Today is my last day in Athens, and my last day in Europe. I’m leaving tomorrow morning at 9 am to fly to Tokyo via London, where I’ll meet up with Calvin.
Yesterday was another beautiful day, hot and sunny: for the first time, I shed the jacket completely. I decided to head up to the Acropolis again. This time I started with the excavations on the south side and the Theatre of Dionysus. Then up to the Acropolis itself.
It was still spectacular. It was Monday, and entry was no longer free, so it was less crowded. I took a couple more pictures, but basically just tried to memorise the place as much as I could. This time I noticed that from the Erichtheion you could see the Ancient Agora and its amazingly intact temple of Hephaistos. I also saw a lump of rock nearby which people were clambering on, and suspected that I knew what it must be. I headed towards the exit.
Before I got there, I ran into the American students again.

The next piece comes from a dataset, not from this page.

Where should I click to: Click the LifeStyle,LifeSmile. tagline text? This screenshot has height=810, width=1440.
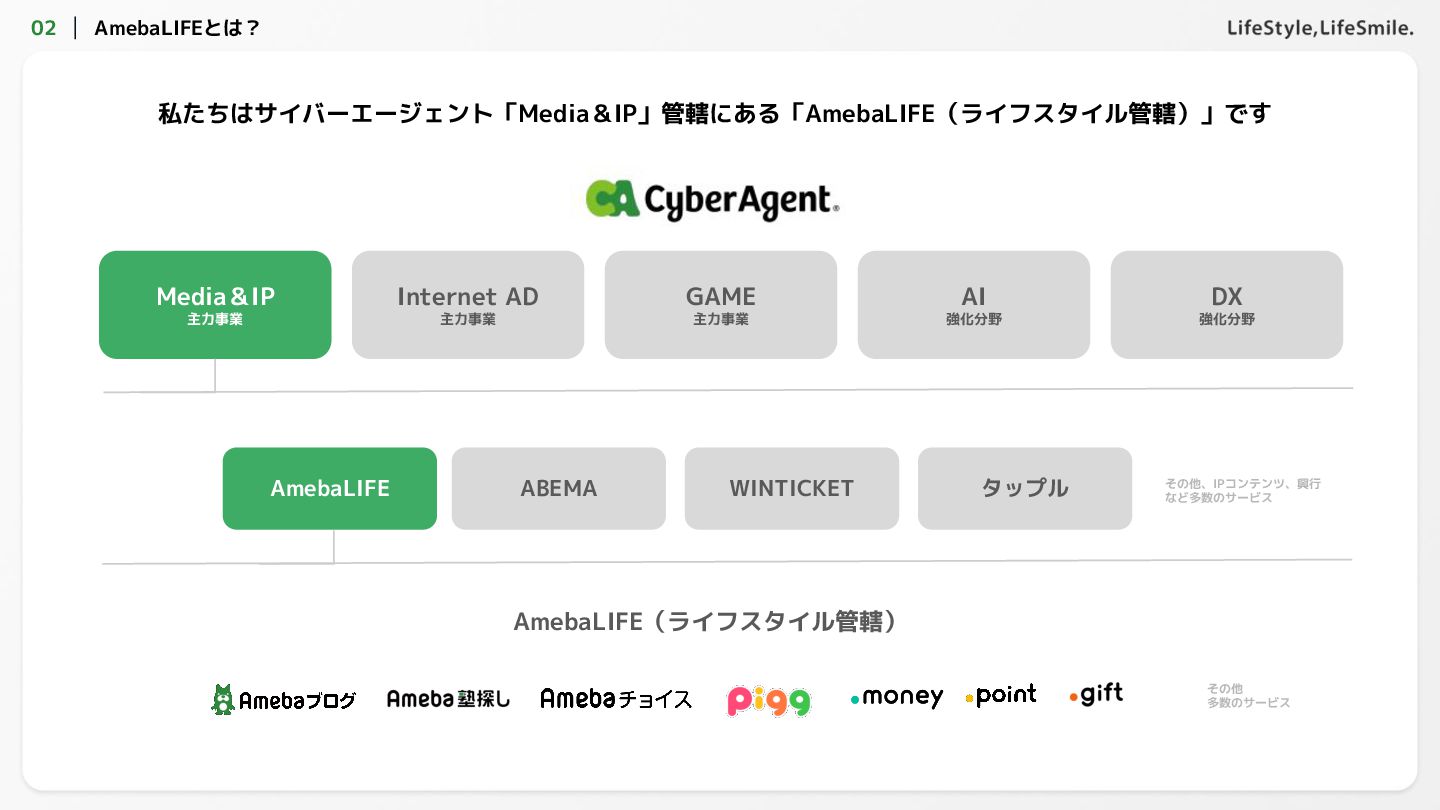(x=1320, y=28)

They’d been having fun, and were getting ready to leave the next day.
The lump of rock had a plaque on it quoting the chapter of the Book of Acts where Saint Paul preaches to the Greeks about a God previously unknown to them. This was the Areopagus. I wandered up, marvelling at its slipperiness and wondering if there were as many beer bottles there in Paul’s day. I saw the American students again, but climbed down before they saw me: it would have been ridiculous to say goodbye to them for a fourth time.

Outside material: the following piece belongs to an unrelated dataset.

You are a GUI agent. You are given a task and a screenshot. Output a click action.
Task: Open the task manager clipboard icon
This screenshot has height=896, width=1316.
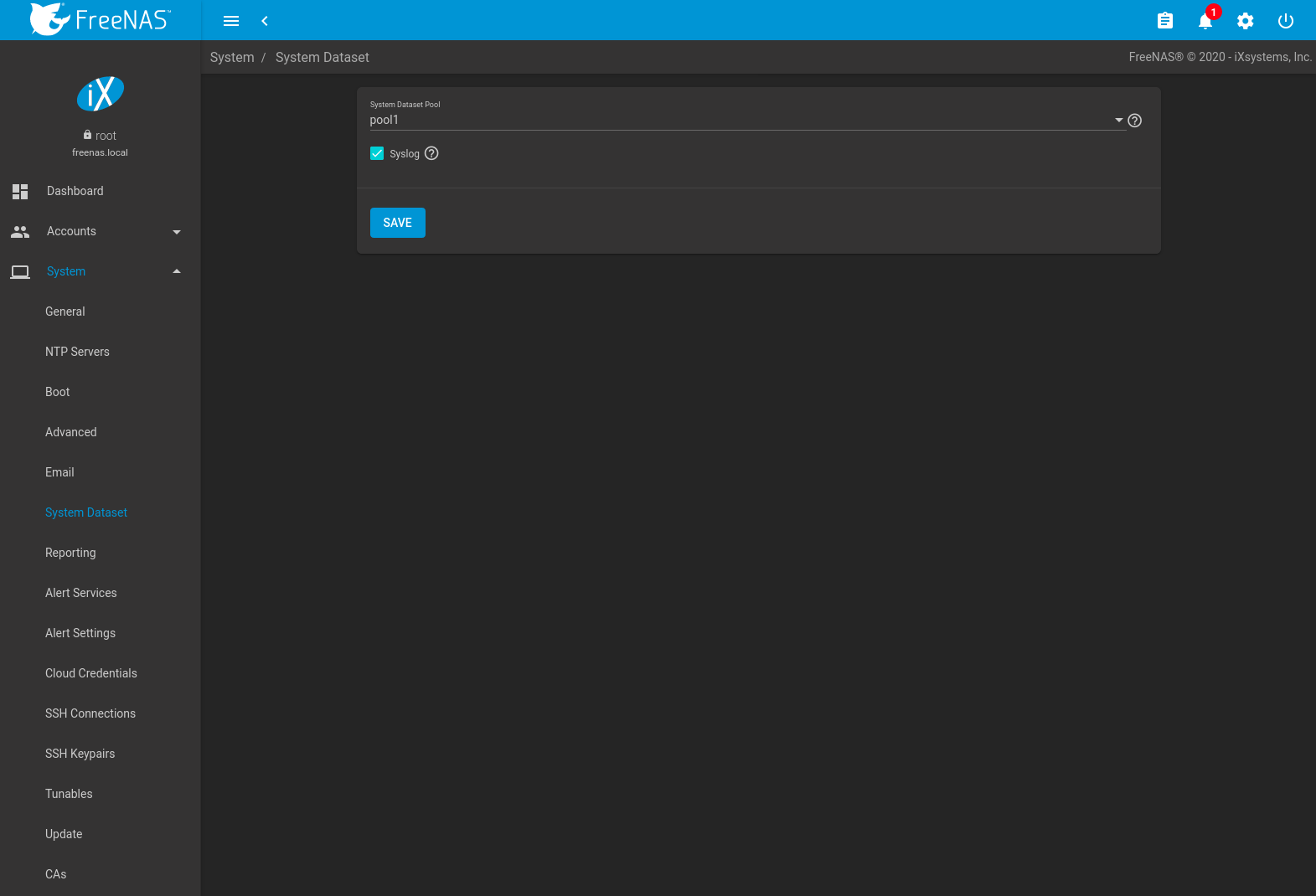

I went through the Ancient Agora, and walked around the temple of Hephaistos. They have little tortoises here, like the one that killed Aeschylus. I emerged from the agora into a fabulously cool street, full of roadside cafes where attractive young people were playing backgammon and drinking that scary frothy Greek coffee. I vaguely decided to come back and eat here that night.
Souvlaki for lunch: the best thing I’ve eaten since Italy. Then the National Archaeological Museum for the afternoon. Had a happy time looking at all that gold Schliemann dug up in Mycenae, and spent quite a while looking at the Neolithic artifacts. By the time I reached the fantastic ceramics rooms on the top floor, my knees and ankles had had enough, and I didn’t do more than a cursory tour.
It was dark and overcast when I left the museum, but not yet time for dinner, so I walked back to the cafes near the Ancient Agora. It was quite dark when I got there, and the bookshop I’d spotted earlier had no books in English, and it was too dark to read at any of the cafes anyway, so I decided to head back. Not before seeing the Acropolis all magnificently lit up, though. I tried to take a photo, but it was dark and the camera’s a Sony, which means that I can’t work out how to change any of its settings.
There was a notice at Thissio station, which looked like it said there would be a train strike for the next 36 hours. When I got to Omonia station, there was an English announcement that confirmed it.
So, no trains today. I can’t face the buses, frankly, and so I’m stuck doing things within walking distance. That might mean another trip to the Archaeological Museum to take a proper look at the pottery and a trip to the Kerameikos. Or it might mean dicking around on the internet and drinking at the pub next to the hotel. Let’s see, shall we?
I don’t have time to write a long post right now, but I just wanted to say that I’ve uploaded my photos from today’s sightseeing tour of Athens, including my first ever trip to the Acropolis.
Normal whinging about the vicissitudes of overseas travel will resume as soon as possible.